YOUR GOAL
Find each line below containing the word "computer" and copy it.

SOURCE MATERIAL
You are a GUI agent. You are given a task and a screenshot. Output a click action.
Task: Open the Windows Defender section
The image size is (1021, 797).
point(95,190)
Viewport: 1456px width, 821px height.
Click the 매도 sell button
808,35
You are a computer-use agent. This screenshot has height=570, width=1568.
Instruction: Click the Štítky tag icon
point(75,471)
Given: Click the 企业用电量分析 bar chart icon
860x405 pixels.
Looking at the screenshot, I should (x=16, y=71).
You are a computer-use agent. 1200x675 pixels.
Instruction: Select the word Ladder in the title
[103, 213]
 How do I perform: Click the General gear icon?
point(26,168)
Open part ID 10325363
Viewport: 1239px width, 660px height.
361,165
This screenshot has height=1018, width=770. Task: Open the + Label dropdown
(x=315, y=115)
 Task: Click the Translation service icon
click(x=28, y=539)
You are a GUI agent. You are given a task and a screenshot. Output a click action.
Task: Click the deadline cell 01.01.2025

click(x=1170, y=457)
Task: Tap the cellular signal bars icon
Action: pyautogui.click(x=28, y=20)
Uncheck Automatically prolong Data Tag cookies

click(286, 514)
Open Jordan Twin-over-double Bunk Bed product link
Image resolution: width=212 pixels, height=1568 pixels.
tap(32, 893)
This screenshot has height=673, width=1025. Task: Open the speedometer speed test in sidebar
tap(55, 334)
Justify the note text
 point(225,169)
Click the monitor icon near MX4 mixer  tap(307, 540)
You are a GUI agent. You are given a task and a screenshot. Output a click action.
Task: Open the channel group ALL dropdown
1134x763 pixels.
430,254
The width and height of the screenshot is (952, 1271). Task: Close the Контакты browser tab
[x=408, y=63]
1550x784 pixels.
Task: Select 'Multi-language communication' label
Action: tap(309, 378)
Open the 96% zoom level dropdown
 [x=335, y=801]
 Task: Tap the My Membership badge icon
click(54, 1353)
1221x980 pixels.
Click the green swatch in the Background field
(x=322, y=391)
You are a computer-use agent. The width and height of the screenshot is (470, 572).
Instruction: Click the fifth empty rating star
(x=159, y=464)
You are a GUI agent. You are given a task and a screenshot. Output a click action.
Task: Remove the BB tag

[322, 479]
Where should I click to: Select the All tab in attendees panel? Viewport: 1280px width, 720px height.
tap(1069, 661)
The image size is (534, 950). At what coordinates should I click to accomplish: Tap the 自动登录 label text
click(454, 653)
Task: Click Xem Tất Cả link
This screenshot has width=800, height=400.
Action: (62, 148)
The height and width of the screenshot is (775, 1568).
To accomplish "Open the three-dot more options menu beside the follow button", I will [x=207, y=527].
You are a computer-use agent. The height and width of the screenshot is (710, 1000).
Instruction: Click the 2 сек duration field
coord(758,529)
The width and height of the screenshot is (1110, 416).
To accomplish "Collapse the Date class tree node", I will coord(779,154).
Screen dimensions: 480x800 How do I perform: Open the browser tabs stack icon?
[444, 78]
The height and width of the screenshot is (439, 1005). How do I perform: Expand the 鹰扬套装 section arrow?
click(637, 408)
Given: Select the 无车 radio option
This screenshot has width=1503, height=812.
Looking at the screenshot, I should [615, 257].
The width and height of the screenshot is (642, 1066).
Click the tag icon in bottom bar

REPLY
You are a computer-use agent. This screenshot has height=570, width=1568.
You are a computer-use agent. 1200x675 pixels.
You are a computer-use agent. The width and height of the screenshot is (470, 572).
You are a computer-use agent. The height and width of the screenshot is (710, 1000).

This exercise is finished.